>>>

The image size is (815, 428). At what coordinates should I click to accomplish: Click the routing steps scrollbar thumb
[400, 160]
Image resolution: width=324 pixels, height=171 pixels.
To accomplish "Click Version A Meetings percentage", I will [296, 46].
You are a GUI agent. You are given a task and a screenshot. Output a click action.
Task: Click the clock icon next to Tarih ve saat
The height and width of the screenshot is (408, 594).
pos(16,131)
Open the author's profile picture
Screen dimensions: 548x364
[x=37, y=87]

<<<
>>>

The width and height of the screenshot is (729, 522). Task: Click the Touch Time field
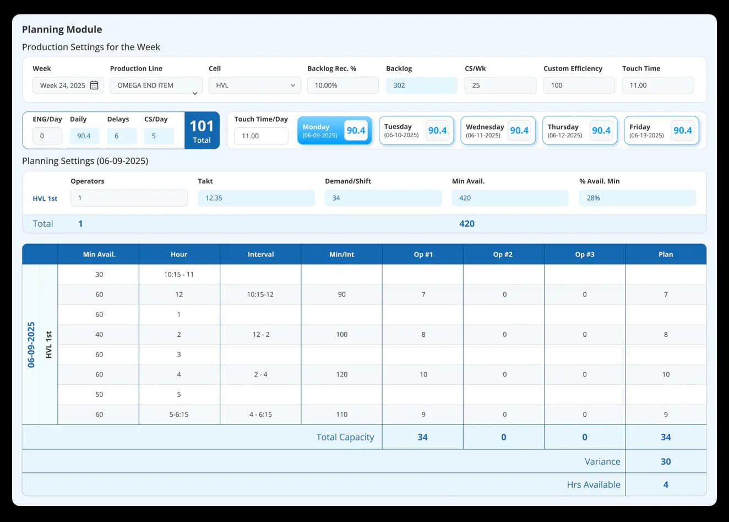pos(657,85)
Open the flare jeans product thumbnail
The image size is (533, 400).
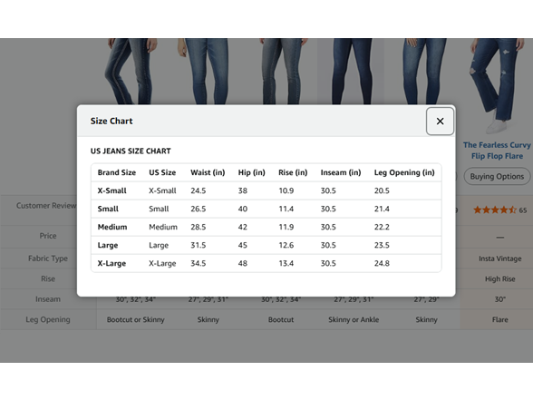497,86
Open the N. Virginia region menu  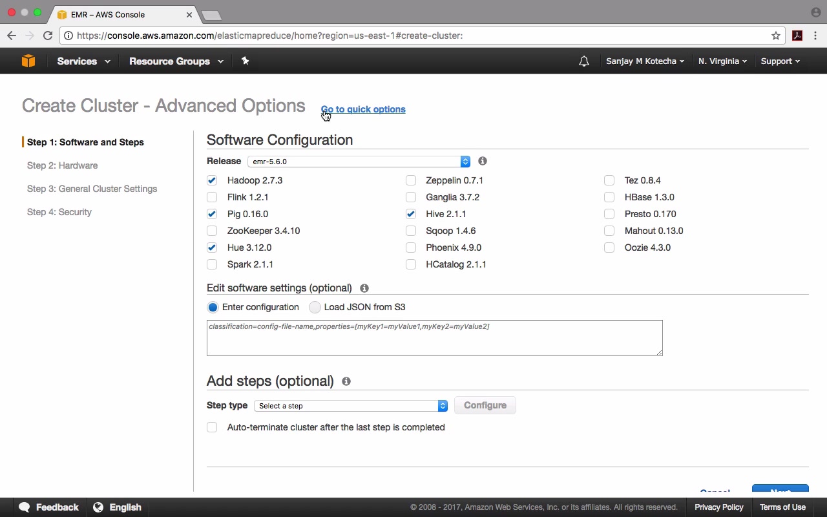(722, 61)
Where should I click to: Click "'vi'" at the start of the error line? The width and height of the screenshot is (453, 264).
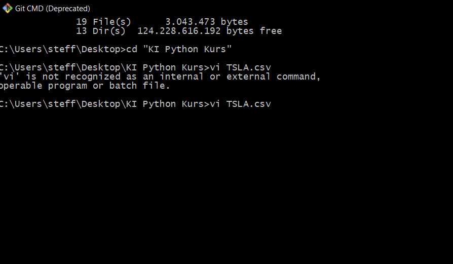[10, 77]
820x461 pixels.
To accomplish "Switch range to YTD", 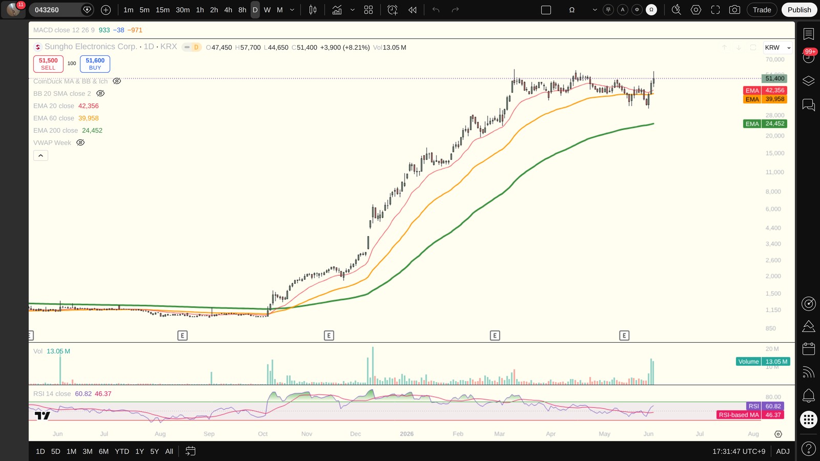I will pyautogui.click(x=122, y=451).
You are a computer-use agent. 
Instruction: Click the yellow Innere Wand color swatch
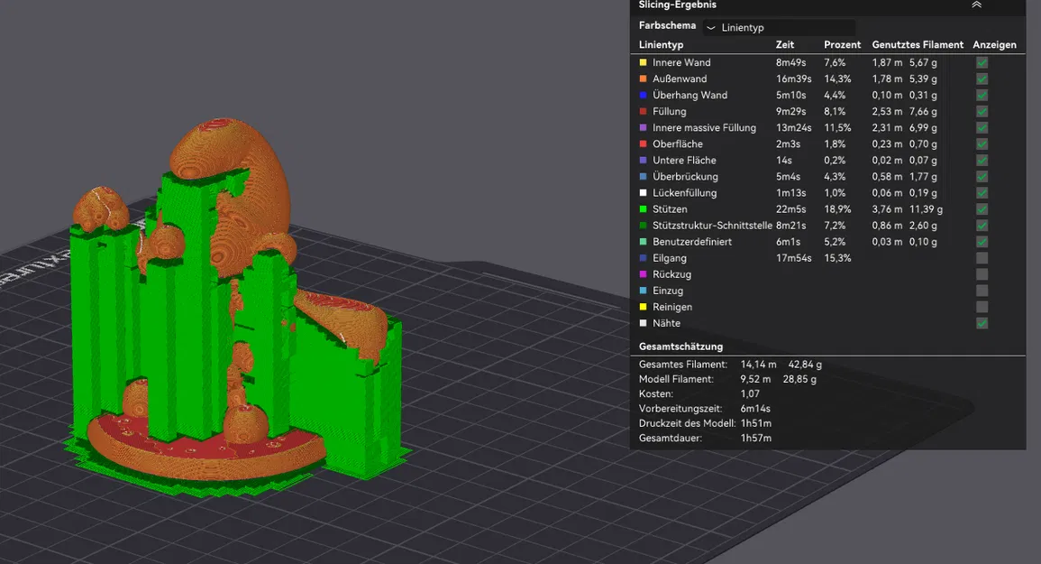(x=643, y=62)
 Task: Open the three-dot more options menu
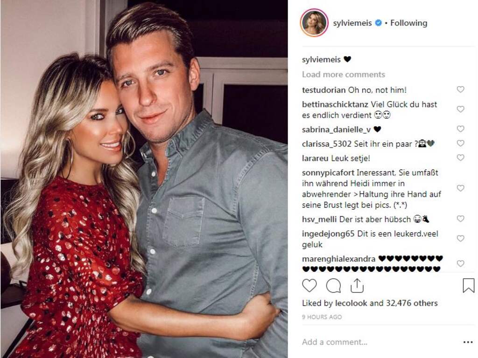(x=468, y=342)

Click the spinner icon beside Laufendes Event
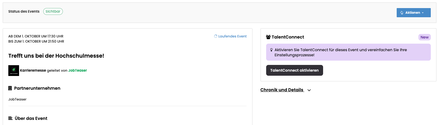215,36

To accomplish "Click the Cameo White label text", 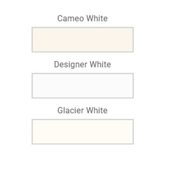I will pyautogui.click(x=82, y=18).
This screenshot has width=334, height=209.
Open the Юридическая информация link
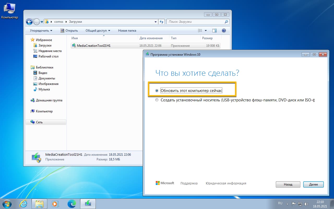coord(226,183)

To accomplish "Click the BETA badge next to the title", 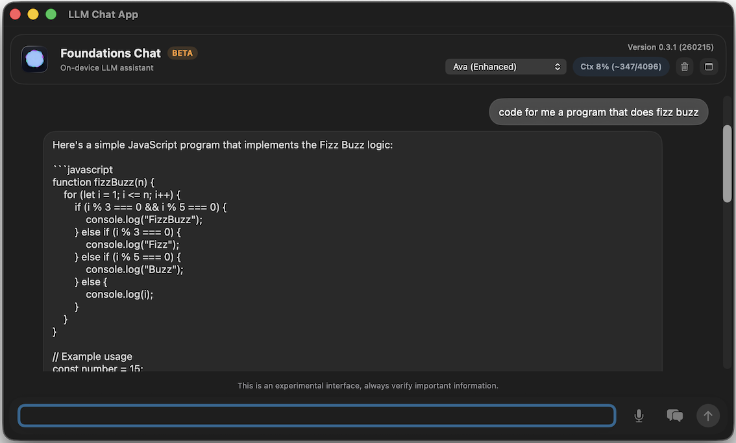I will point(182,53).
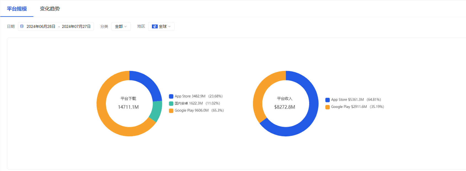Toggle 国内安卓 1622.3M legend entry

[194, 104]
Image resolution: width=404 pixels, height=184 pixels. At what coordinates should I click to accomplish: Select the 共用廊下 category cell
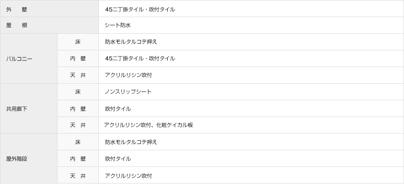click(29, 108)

<<<

PROBLEM DETAILS >> Check every line of the data, and copy the ones that contain "agent".

WRITTEN SOLUTION >>
You are a GUI agent. You are given a task and a screenshot. Output a click action.
You are a computer-use agent. 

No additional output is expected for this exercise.